• **Work instructions**
Transcribe the records below. Leave every word as it is.

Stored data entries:
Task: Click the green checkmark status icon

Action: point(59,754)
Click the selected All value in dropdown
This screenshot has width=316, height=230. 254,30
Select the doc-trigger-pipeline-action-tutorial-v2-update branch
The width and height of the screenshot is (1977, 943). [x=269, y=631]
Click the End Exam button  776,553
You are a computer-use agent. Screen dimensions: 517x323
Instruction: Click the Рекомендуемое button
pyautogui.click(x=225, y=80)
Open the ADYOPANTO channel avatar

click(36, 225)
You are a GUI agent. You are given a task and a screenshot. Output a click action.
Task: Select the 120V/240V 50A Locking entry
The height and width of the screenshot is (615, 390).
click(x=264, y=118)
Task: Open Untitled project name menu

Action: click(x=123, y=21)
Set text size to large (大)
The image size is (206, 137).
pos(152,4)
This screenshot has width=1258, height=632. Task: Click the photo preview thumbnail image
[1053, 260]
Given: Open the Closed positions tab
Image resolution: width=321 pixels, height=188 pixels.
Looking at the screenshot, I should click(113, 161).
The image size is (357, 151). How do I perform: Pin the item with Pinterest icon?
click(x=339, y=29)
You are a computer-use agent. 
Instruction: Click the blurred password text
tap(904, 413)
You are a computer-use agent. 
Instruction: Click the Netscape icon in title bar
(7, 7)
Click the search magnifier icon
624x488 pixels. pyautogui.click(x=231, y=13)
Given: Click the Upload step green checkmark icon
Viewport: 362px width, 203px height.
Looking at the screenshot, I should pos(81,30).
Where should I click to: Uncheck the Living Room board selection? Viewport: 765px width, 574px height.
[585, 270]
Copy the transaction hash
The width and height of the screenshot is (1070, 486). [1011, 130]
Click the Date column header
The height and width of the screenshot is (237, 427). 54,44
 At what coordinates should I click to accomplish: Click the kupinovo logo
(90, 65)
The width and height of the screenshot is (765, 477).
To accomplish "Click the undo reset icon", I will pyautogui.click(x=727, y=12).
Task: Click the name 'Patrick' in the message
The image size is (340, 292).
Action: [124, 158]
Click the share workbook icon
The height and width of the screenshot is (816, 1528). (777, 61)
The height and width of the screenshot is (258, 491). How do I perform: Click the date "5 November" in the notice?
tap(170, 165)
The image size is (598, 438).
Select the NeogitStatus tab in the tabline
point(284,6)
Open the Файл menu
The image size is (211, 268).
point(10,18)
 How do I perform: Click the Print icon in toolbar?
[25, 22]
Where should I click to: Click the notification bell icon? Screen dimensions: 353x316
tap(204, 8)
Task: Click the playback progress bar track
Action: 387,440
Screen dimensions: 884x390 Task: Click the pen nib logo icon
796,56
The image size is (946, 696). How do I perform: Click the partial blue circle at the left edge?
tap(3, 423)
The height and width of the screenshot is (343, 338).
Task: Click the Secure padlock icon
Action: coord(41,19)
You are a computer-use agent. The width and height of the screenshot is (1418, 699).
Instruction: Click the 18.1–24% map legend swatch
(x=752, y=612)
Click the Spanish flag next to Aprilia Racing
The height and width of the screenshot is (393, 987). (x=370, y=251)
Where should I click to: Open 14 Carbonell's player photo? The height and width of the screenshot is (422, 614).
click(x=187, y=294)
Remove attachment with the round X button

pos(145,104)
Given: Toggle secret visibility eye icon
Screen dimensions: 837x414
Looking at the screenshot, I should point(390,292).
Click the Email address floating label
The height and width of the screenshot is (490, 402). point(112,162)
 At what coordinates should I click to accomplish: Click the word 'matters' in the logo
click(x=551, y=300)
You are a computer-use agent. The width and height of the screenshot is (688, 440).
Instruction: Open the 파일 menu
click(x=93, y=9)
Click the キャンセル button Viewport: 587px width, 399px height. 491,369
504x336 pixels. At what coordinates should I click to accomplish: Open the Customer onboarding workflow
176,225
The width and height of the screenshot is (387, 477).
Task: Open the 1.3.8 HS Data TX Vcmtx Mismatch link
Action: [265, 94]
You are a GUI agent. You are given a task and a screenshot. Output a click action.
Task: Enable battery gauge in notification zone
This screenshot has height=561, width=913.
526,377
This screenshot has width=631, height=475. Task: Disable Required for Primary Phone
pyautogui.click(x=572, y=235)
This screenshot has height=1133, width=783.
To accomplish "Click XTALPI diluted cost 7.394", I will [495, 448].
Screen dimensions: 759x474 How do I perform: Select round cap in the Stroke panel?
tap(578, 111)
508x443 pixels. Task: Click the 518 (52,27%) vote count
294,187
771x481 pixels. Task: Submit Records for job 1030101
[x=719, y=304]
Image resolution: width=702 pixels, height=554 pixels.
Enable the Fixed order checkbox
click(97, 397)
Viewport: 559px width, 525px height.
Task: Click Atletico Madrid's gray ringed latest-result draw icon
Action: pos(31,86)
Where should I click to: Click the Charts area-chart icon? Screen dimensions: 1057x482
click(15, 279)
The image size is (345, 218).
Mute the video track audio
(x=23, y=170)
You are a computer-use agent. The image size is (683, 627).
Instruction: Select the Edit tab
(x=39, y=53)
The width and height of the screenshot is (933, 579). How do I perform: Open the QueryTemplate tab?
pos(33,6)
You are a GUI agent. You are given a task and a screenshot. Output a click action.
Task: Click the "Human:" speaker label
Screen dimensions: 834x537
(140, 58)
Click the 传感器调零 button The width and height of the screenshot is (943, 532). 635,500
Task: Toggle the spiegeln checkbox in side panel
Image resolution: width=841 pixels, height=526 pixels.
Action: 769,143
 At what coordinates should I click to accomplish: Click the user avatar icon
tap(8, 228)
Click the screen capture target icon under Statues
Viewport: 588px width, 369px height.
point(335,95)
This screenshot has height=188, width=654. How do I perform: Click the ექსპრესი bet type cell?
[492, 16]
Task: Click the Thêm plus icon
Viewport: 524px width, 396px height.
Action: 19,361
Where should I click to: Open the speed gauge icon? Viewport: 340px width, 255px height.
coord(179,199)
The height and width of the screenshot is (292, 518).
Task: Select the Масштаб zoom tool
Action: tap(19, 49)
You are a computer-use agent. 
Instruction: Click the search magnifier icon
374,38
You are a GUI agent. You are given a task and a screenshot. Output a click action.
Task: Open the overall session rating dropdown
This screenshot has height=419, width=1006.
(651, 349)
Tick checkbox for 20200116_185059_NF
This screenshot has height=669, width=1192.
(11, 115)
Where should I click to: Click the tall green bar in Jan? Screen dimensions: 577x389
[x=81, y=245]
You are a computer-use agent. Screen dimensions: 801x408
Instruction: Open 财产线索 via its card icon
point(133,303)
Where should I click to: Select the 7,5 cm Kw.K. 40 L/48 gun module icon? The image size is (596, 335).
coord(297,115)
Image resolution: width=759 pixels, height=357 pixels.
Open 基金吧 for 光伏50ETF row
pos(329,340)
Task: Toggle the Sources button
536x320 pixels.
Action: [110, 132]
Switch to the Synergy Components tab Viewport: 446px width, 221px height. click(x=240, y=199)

• **Output of the task**
Task: Click the green checkmark status icon

Action: point(59,754)
Click the selected All value in dropdown
This screenshot has width=316, height=230. 254,30
Select the doc-trigger-pipeline-action-tutorial-v2-update branch
The width and height of the screenshot is (1977, 943). [x=269, y=631]
Click the End Exam button  776,553
You are a computer-use agent. Screen dimensions: 517x323
Instruction: Click the Рекомендуемое button
pyautogui.click(x=225, y=80)
Open the ADYOPANTO channel avatar

click(36, 225)
You are a GUI agent. You are given a task and a screenshot. Output a click action.
Task: Select the 120V/240V 50A Locking entry
The height and width of the screenshot is (615, 390).
click(x=264, y=118)
Task: Open Untitled project name menu

Action: click(x=123, y=21)
Set text size to large (大)
The image size is (206, 137).
pos(152,4)
This screenshot has width=1258, height=632. Task: Click the photo preview thumbnail image
[1053, 260]
Given: Open the Closed positions tab
Image resolution: width=321 pixels, height=188 pixels.
Looking at the screenshot, I should click(113, 161).
The image size is (357, 151). How do I perform: Pin the item with Pinterest icon?
click(x=339, y=29)
You are a computer-use agent. 
Instruction: Click the blurred password text
tap(904, 413)
You are a computer-use agent. 
Instruction: Click the Netscape icon in title bar
(7, 7)
Click the search magnifier icon
624x488 pixels. pyautogui.click(x=231, y=13)
Given: Click the Upload step green checkmark icon
Viewport: 362px width, 203px height.
Looking at the screenshot, I should pos(81,30).
Where should I click to: Uncheck the Living Room board selection? Viewport: 765px width, 574px height.
[585, 270]
Copy the transaction hash
The width and height of the screenshot is (1070, 486). [1011, 130]
Click the Date column header
The height and width of the screenshot is (237, 427). 54,44
 At what coordinates should I click to accomplish: Click the kupinovo logo
(90, 65)
The width and height of the screenshot is (765, 477).
To accomplish "Click the undo reset icon", I will pyautogui.click(x=727, y=12).
Task: Click the name 'Patrick' in the message
The image size is (340, 292).
Action: [124, 158]
Click the share workbook icon
The height and width of the screenshot is (816, 1528). (777, 61)
The height and width of the screenshot is (258, 491). How do I perform: Click the date "5 November" in the notice?
tap(170, 165)
The image size is (598, 438).
Select the NeogitStatus tab in the tabline
point(284,6)
Open the Файл menu
The image size is (211, 268).
point(10,18)
 How do I perform: Click the Print icon in toolbar?
[25, 22]
Where should I click to: Click the notification bell icon? Screen dimensions: 353x316
tap(204, 8)
Task: Click the playback progress bar track
Action: 387,440
Screen dimensions: 884x390 Task: Click the pen nib logo icon
796,56
The image size is (946, 696). How do I perform: Click the partial blue circle at the left edge?
tap(3, 423)
The height and width of the screenshot is (343, 338).
Task: Click the Secure padlock icon
Action: coord(41,19)
You are a computer-use agent. The width and height of the screenshot is (1418, 699).
Instruction: Click the 18.1–24% map legend swatch
(x=752, y=612)
Click the Spanish flag next to Aprilia Racing
The height and width of the screenshot is (393, 987). (x=370, y=251)
Where should I click to: Open 14 Carbonell's player photo? The height and width of the screenshot is (422, 614).
click(x=187, y=294)
Remove attachment with the round X button

pos(145,104)
Given: Toggle secret visibility eye icon
Screen dimensions: 837x414
Looking at the screenshot, I should point(390,292).
Click the Email address floating label
The height and width of the screenshot is (490, 402). point(112,162)
 At what coordinates should I click to accomplish: Click the word 'matters' in the logo
click(x=551, y=300)
You are a computer-use agent. The width and height of the screenshot is (688, 440).
Instruction: Open the 파일 menu
click(x=93, y=9)
Click the キャンセル button Viewport: 587px width, 399px height. 491,369
504x336 pixels. At what coordinates should I click to accomplish: Open the Customer onboarding workflow
176,225
The width and height of the screenshot is (387, 477).
Task: Open the 1.3.8 HS Data TX Vcmtx Mismatch link
Action: [265, 94]
You are a GUI agent. You are given a task and a screenshot. Output a click action.
Task: Enable battery gauge in notification zone
This screenshot has height=561, width=913.
526,377
This screenshot has width=631, height=475. Task: Disable Required for Primary Phone
pyautogui.click(x=572, y=235)
This screenshot has height=1133, width=783.
To accomplish "Click XTALPI diluted cost 7.394", I will [495, 448].
Screen dimensions: 759x474 How do I perform: Select round cap in the Stroke panel?
tap(578, 111)
508x443 pixels. Task: Click the 518 (52,27%) vote count
294,187
771x481 pixels. Task: Submit Records for job 1030101
[x=719, y=304]
Image resolution: width=702 pixels, height=554 pixels.
Enable the Fixed order checkbox
click(97, 397)
Viewport: 559px width, 525px height.
Task: Click Atletico Madrid's gray ringed latest-result draw icon
Action: pos(31,86)
Where should I click to: Click the Charts area-chart icon? Screen dimensions: 1057x482
click(15, 279)
The image size is (345, 218).
Mute the video track audio
(x=23, y=170)
You are a computer-use agent. The image size is (683, 627).
Instruction: Select the Edit tab
(x=39, y=53)
The width and height of the screenshot is (933, 579). How do I perform: Open the QueryTemplate tab?
pos(33,6)
You are a GUI agent. You are given a task and a screenshot. Output a click action.
Task: Click the "Human:" speaker label
Screen dimensions: 834x537
(140, 58)
Click the 传感器调零 button The width and height of the screenshot is (943, 532). 635,500
Task: Toggle the spiegeln checkbox in side panel
Image resolution: width=841 pixels, height=526 pixels.
Action: 769,143
 At what coordinates should I click to accomplish: Click the user avatar icon
tap(8, 228)
Click the screen capture target icon under Statues
Viewport: 588px width, 369px height.
point(335,95)
This screenshot has height=188, width=654. How do I perform: Click the ექსპრესი bet type cell?
[492, 16]
Task: Click the Thêm plus icon
Viewport: 524px width, 396px height.
Action: 19,361
Where should I click to: Open the speed gauge icon? Viewport: 340px width, 255px height.
coord(179,199)
The height and width of the screenshot is (292, 518).
Task: Select the Масштаб zoom tool
Action: tap(19, 49)
You are a computer-use agent. 
Instruction: Click the search magnifier icon
374,38
You are a GUI agent. You are given a task and a screenshot. Output a click action.
Task: Open the overall session rating dropdown
This screenshot has height=419, width=1006.
(651, 349)
Tick checkbox for 20200116_185059_NF
This screenshot has height=669, width=1192.
(11, 115)
Where should I click to: Click the tall green bar in Jan? Screen dimensions: 577x389
[x=81, y=245]
You are a computer-use agent. Screen dimensions: 801x408
Instruction: Open 财产线索 via its card icon
point(133,303)
Where should I click to: Select the 7,5 cm Kw.K. 40 L/48 gun module icon? The image size is (596, 335).
coord(297,115)
Image resolution: width=759 pixels, height=357 pixels.
Open 基金吧 for 光伏50ETF row
pos(329,340)
Task: Toggle the Sources button
536x320 pixels.
Action: [110, 132]
Switch to the Synergy Components tab Viewport: 446px width, 221px height. click(x=240, y=199)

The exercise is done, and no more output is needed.